Ordinamenti didattici
Obiettivi formativi specifici
I laureati nel corso di laurea in design e discipline della moda devono:
- possedere un’adeguata formazione di base (storico-artistica, psico-sociologica, estetica, giuridica, gestionale) relativamente ai settori del design e della moda;
- possedere strumenti metodologici e critici adeguati all’acquisizione di competenze dei linguaggi
- espressivi e delle tecniche utilizzati nell’ambito del design e della moda, dalla concezione, alla produzione, alla comunicazione e promozione dell’immagine;
- essere in grado di utilizzare efficacemente, in forma scritta e orale, almeno una lingua dell’Unione europea, oltre l’italiano, nell’ambito specifico di competenza e per lo scambio di informazioni generali;
- essere in grado di utilizzare gli strumenti informatici e della comunicazione telematica negli ambiti specifici di competenza;
- possedere adeguate competenze per la comunicazione e la gestione dell’informazione
- essere capaci di lavorare in gruppo e di operare con definiti gradi di autonomia.
Ambiti occupazionali previsti per i laureati
I laureati nel corso di laurea in design e discipline della moda possono svolgere attività:
- nell’industria tessile e della moda, dal lavoro dipendente e parasubordinato, all’atelier e allo studio professionale, alle tecniche di produzione, alla gestione e direzione d’azienda;
- presso aziende, luoghi espositivi, enti fieristici, agenzie pubblicitarie, editoria specialistica, uffici stampa di case di moda;
- nelle imprese e nelle istituzioni che organizzano eventi culturali, di costume e sfilate di moda, come responsabile di produzione o consulente;
- di insegnamento presso istituti di formazione nelle discipline della moda.
Conoscenze richieste per l'accesso (art. 6 D.M. 509/99)
Le conoscenze che si devono possedere per accedere al corso di laurea in design e discipline della moda, sono quelle attestate dal conseguimento di un diploma di scuola secondaria superiore o di altro titolo conseguito all'estero e riconosciuto idoneo in base alle norme vigenti. Non si richiede quindi il possesso di un insieme di conoscenze specifiche.

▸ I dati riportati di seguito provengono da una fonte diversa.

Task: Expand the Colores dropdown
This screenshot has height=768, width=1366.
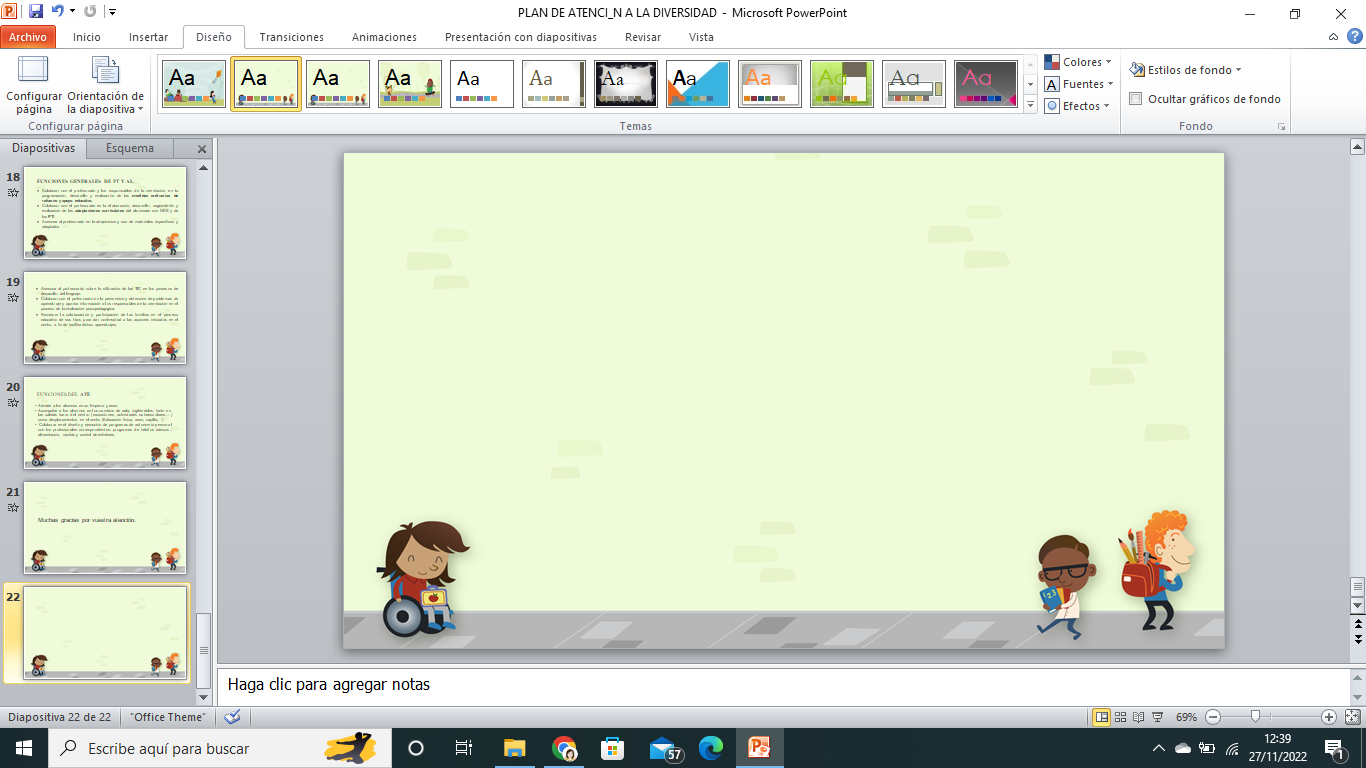Action: (1078, 62)
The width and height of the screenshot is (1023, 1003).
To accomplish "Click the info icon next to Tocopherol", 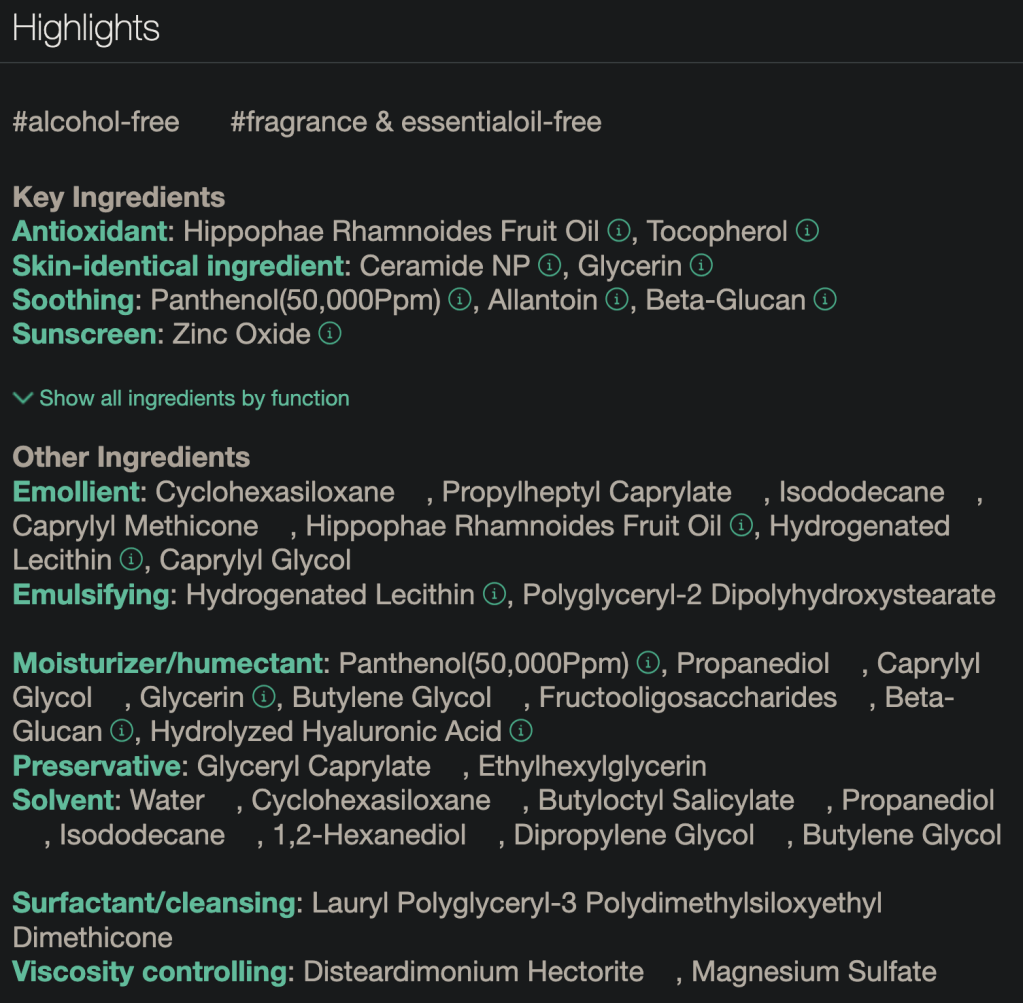I will point(807,231).
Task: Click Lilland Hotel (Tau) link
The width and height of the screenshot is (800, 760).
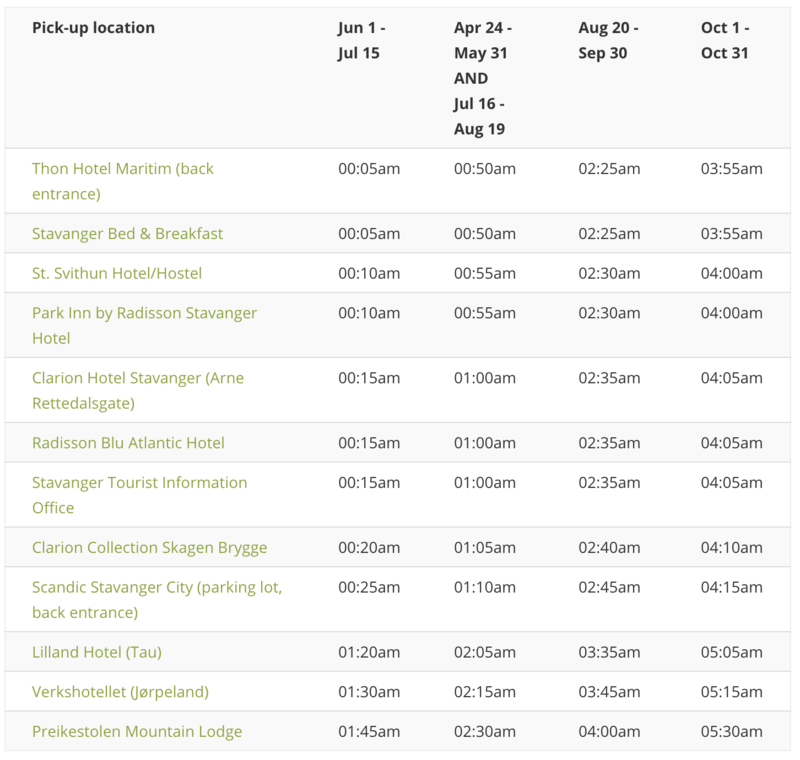Action: pyautogui.click(x=96, y=652)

Opportune prove di verifica delle conoscenze di base possono essere attivate per tutti gli studenti e, in particolare, per coloro che abbiano seguito un curriculum di scuola secondaria nel quale risultino lacune di particolare rilevanza per la loro preparazione. Se la valutazione della preparazione iniziale non dà esito positivo, lo studente può essere ammesso con l’assegnazione di un debito formativo.
Allo scopo di limitare l’insorgenza di debiti formativi, il Consiglio di corso di laurea può prevedere l’istituzione di attività formative propedeutiche da svolgere prima dell’eventuale prova di verifica. Tali attività possono anche essere svolte in collaborazione con istituti di istruzione secondaria superiore, sulla base di apposite convenzioni.
Caratteristiche della prova finale
Per essere ammesso a sostenere l’esame di laurea, lo studente dovrà aver superato l’accertamento con esito positivo dell’attività didattica. La prova finale per il conseguimento del titolo consiste nella discussione di una tesi attinente le materie del corso di laurea ed elaborata in modo originale sotto la supervisione di un docente e l’assistenza di uno o più tutori disciplinari, tra i quali almeno uno appartenente al corso di laurea.
Nella valutazione della prova finale sarà presa in considerazione, oltre la qualità del lavoro svolto, la capacità di sintesi e la qualità della presentazione in forma scritta e orale delle attività svolte.